All this different information about your business floating around the world-wide-web is how you can end up with multiple business listings on search engines like Google, Bing or on directories like Yelp and Manta. If you’re a young company with business listings all over the internet but don’t recall making them yourself – now you know how they got there.

It is critical to find any incorrect or duplicate online business listings and go through the processes of having them corrected, merged, or deleted. Being vigilant in purifying your business listing data (also called citation data) increases your online visibility on search engines – especially for local businesses. It’s a complicated and time-consuming process –but it’s got to get done. If not addressed, search engines will multiply this error-ridden data, and your business could be pushed farther down the rankings.

Making sure this business data is consistent is recognized top website developers.

“We always make sure the business contact information we list on a website is consistent with both Google and Facebook” says Seedling Creative Jason Zagami “If it’s not, we advise them [client] on how to fix it” he adds.

For website designers – getting their clients’ sites discovered in search also means getting their own creative found in search – it’s a win-win.

If you have ever considered using an automated link building service like Yodle or Yext to build or correct backlinks for your business – these services will only compound your problems. These companies are one-way directory providers – they do not merge or correct data – they only create new business listings. That’s all they do – so they’ll leave a lot of incorrect business citations untouched. BTW – should you decide to cancel your service contract with them – the listings they created will be deleted; negating any gains.

Many companies and associations use branded versions of these services (called white-label services) – so you’ve got to be careful. Yahoo, MerchantCircle, Chamber Of Commerce all use a white-labeled version of Yext while many franchise businesses like ServiceMaster, CARSTAR, and Meineke choose Yodle.

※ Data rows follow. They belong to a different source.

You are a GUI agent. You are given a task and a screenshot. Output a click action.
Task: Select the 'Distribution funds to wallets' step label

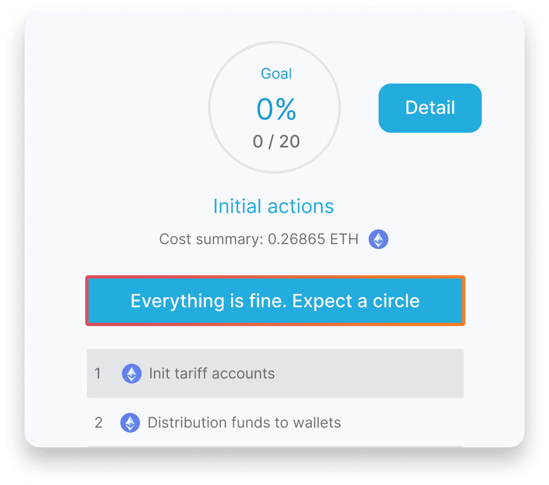(244, 423)
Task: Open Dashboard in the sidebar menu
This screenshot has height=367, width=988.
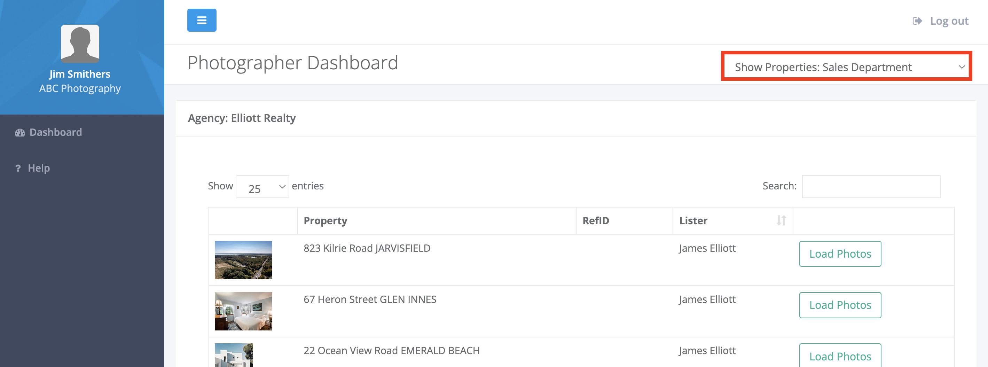Action: pyautogui.click(x=56, y=132)
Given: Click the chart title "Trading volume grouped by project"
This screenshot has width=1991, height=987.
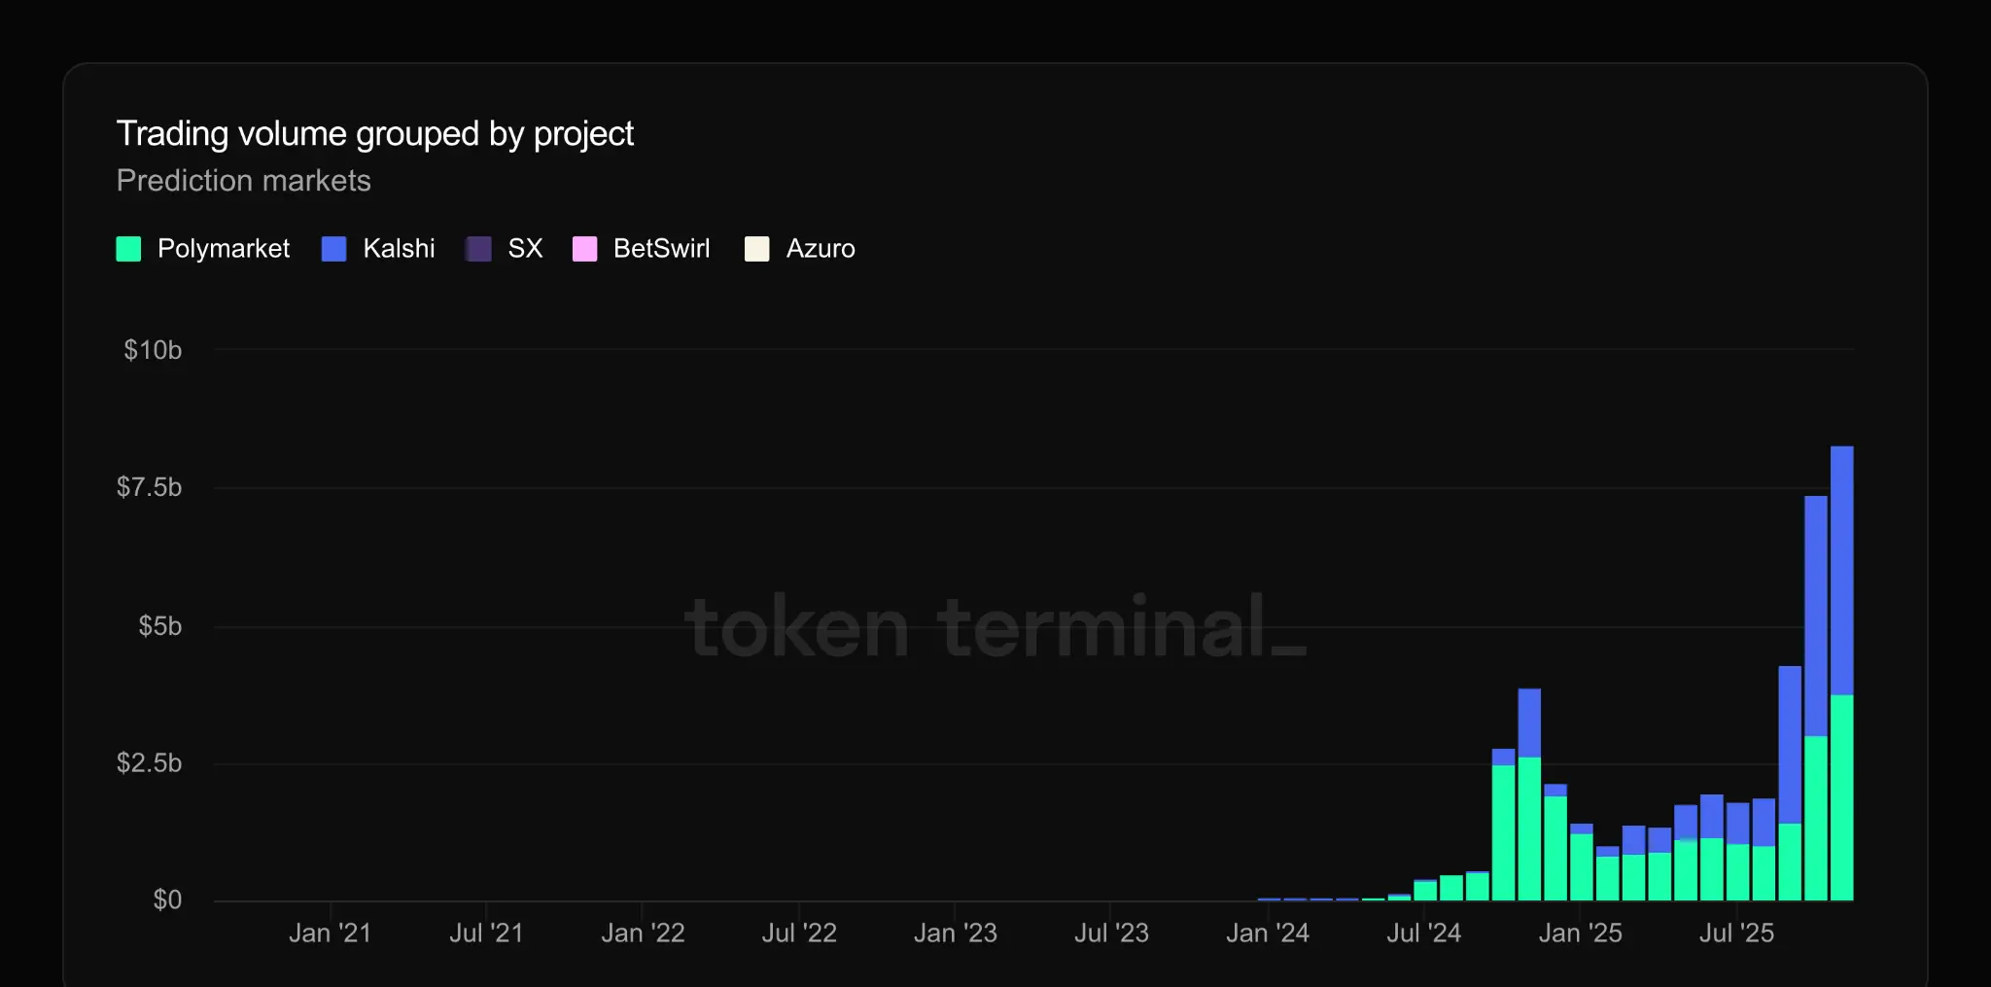Looking at the screenshot, I should (374, 134).
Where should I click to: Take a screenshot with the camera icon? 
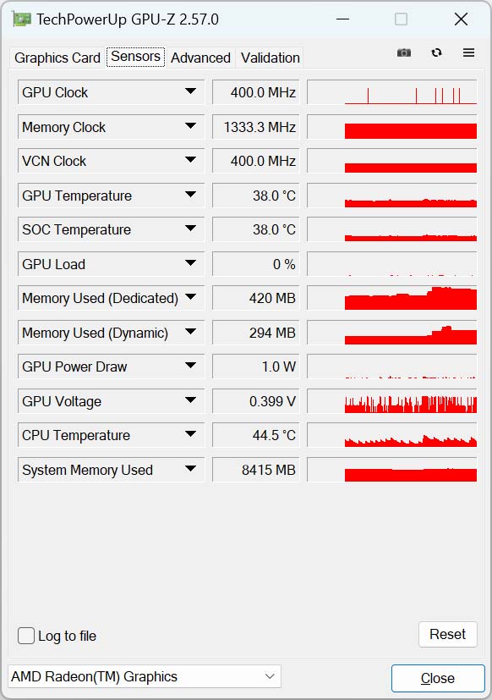tap(404, 52)
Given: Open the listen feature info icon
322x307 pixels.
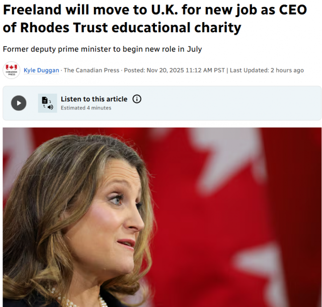Looking at the screenshot, I should pos(137,99).
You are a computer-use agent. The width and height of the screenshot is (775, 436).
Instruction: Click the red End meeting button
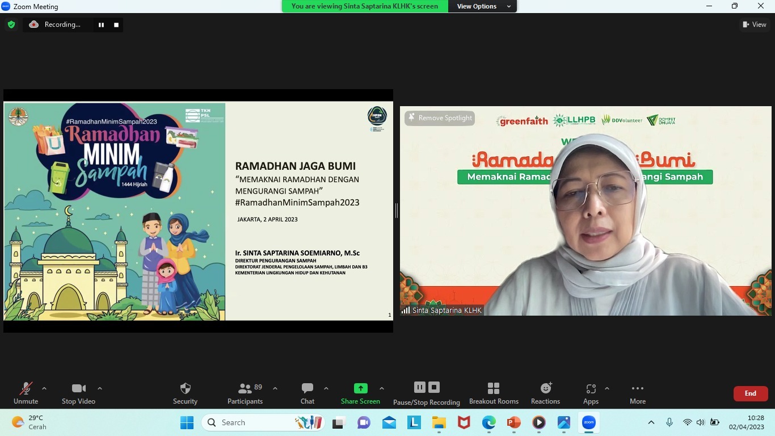pyautogui.click(x=750, y=393)
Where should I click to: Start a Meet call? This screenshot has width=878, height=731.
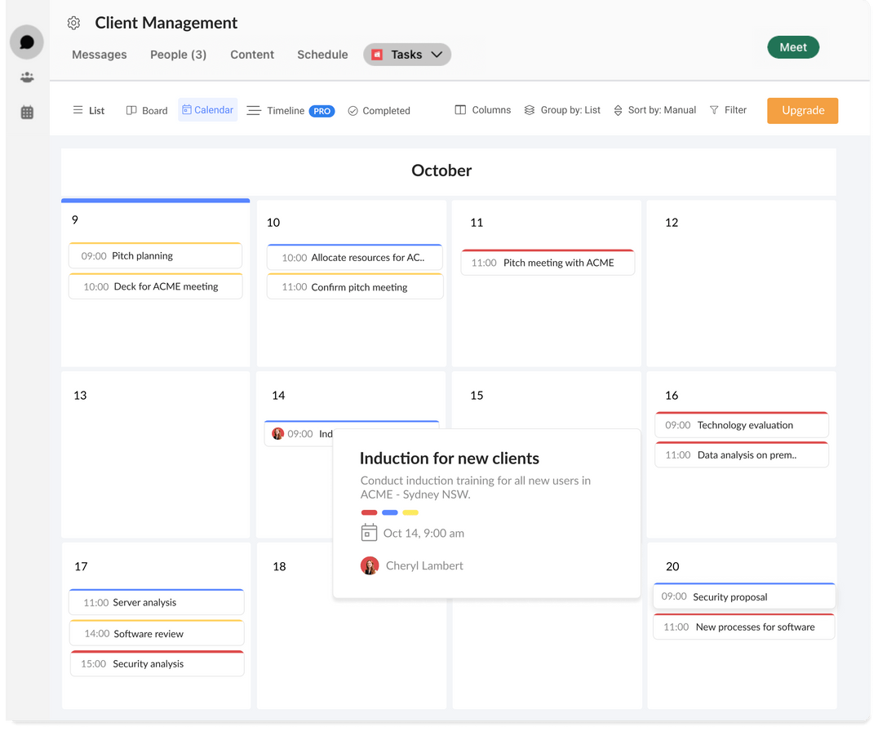point(792,47)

Read our comments to this Forbes article for info on the perils of using Yext and Yodle for small business marketing.

The first step to correcting this business data mess is discovering the errors – below are a few search strings you can use to determine how search engines see your business data. The quotation marks are intentional – so be sure to use them, and mix up your business name if it consists of more than a couple of words. All you need to do is plug these into your search bar of your favorite browser when you discover an error – look for ways to correct it. Sometimes the best way to correct these listing errors is to contact the webmaster, other times there’s an edit link, but sometimes you’ve just got to rake through the Help files – every directory and search engine will have its own method.

Enter these 5 search strings into your favorite search engine to find the business listings that are ruining your online visibility:

  1. “business name” zip code
  2. “business name” phone number (like this: 123-456-7890)
  3. “address” phone number
  4. “business name” with & without LLC/Inc
  5. “address” with & without suite#/Unit# (if applicable)

If your business has changed names or has moved in the past 5 years, make sure you search for the old addresses, business name, and phone number. Fix these by either merging, changing or deleting as permitted.

Using these methods to clean up and unify your online business listing data is an excellent way to make sure your business is primed for discovery.